Data ->
Segment Open

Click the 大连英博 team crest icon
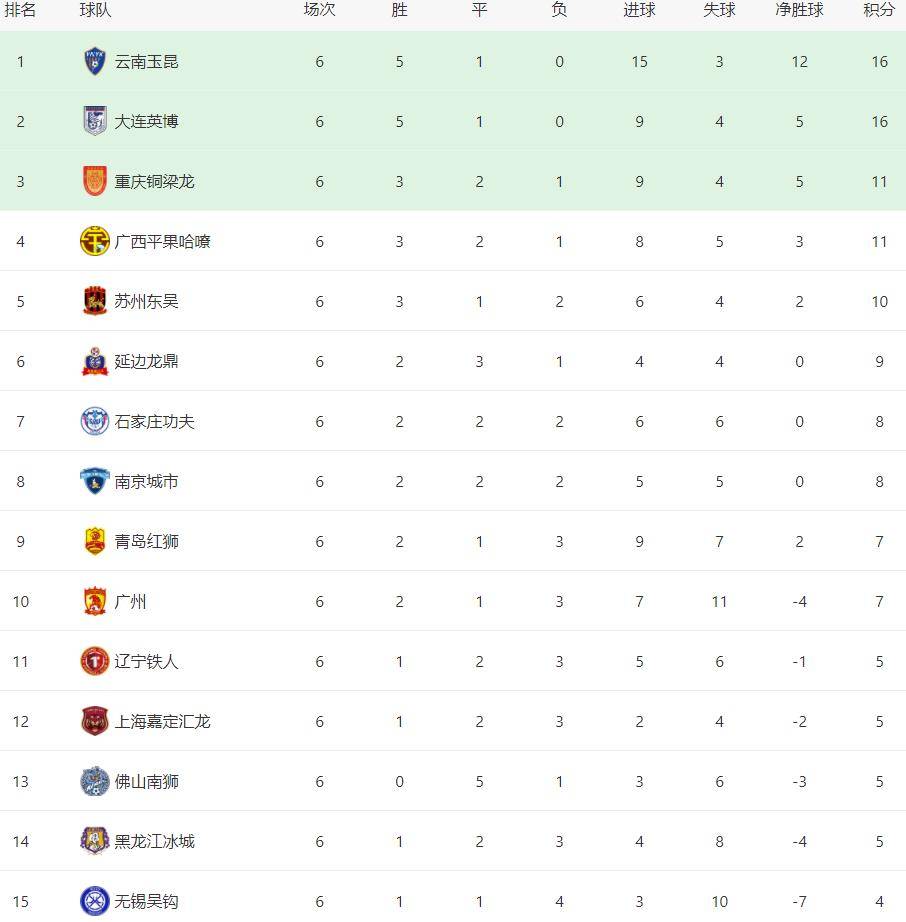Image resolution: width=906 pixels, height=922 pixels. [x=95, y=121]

Segment Closed
Segment Open

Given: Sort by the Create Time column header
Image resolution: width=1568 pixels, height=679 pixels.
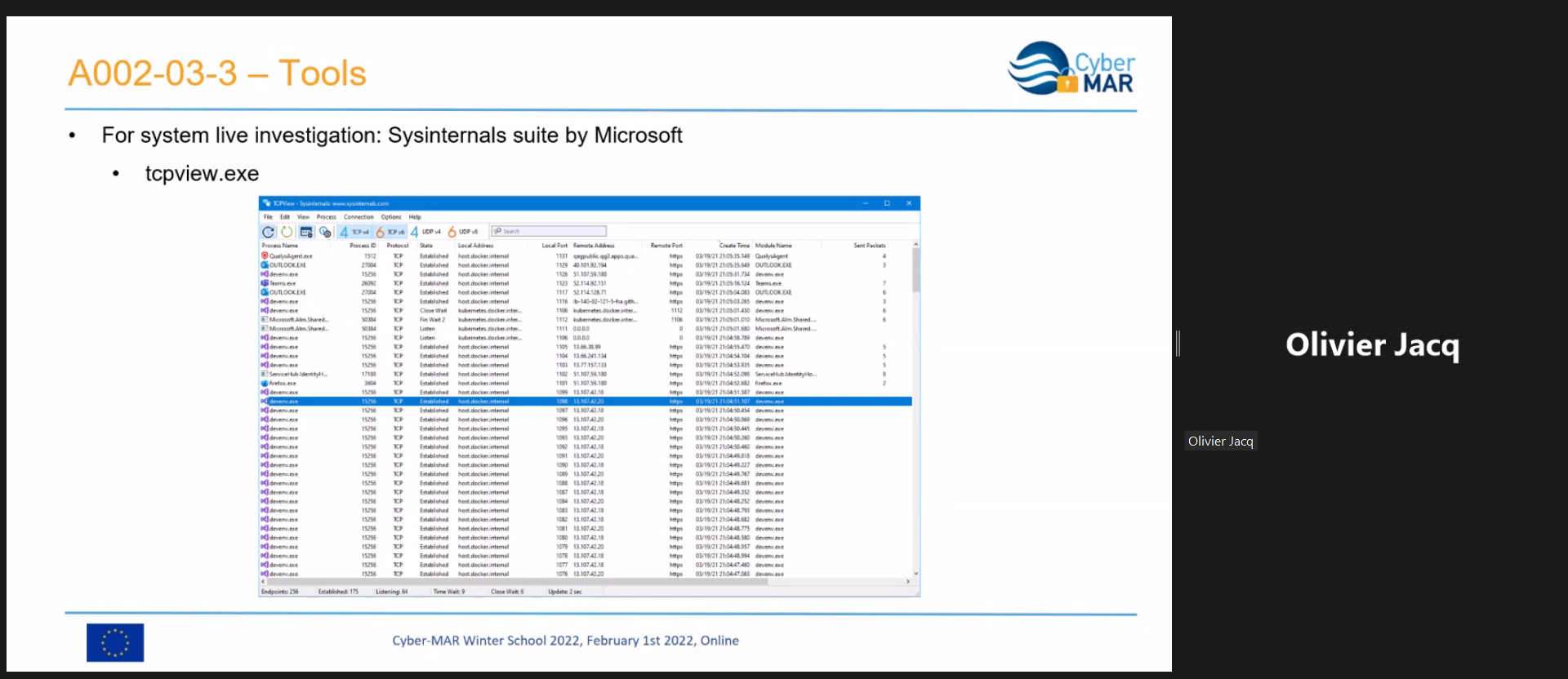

Segment Closed
Segment Open

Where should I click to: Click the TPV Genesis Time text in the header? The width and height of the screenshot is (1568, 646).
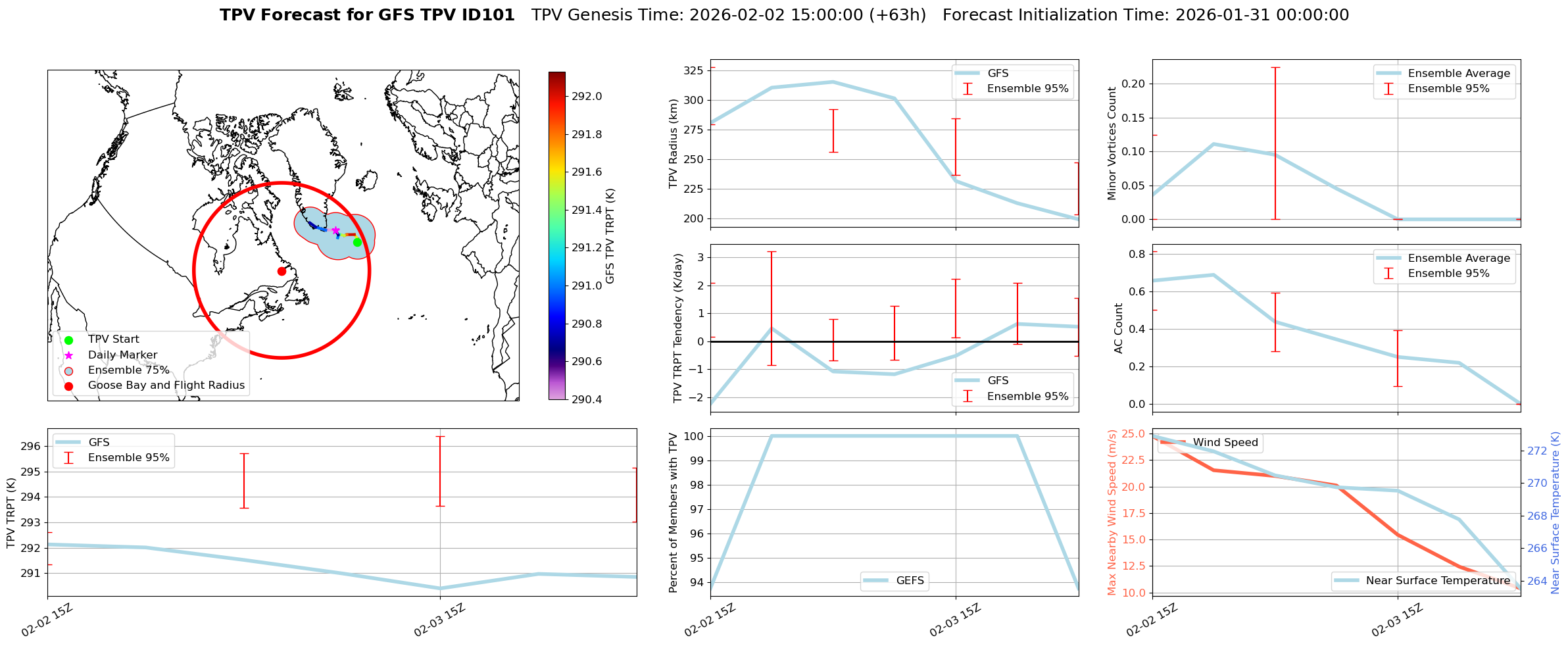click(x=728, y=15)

Segment Closed

Return a word-for-word copy of the lines above from the one holding "Given: Sort by the Create Time column header" through the one holding "Image resolution: width=1568", with both of them included and nothing besides.

Given: Sort by the Create Time column header
Image resolution: width=1568 pixels, height=679 pixels.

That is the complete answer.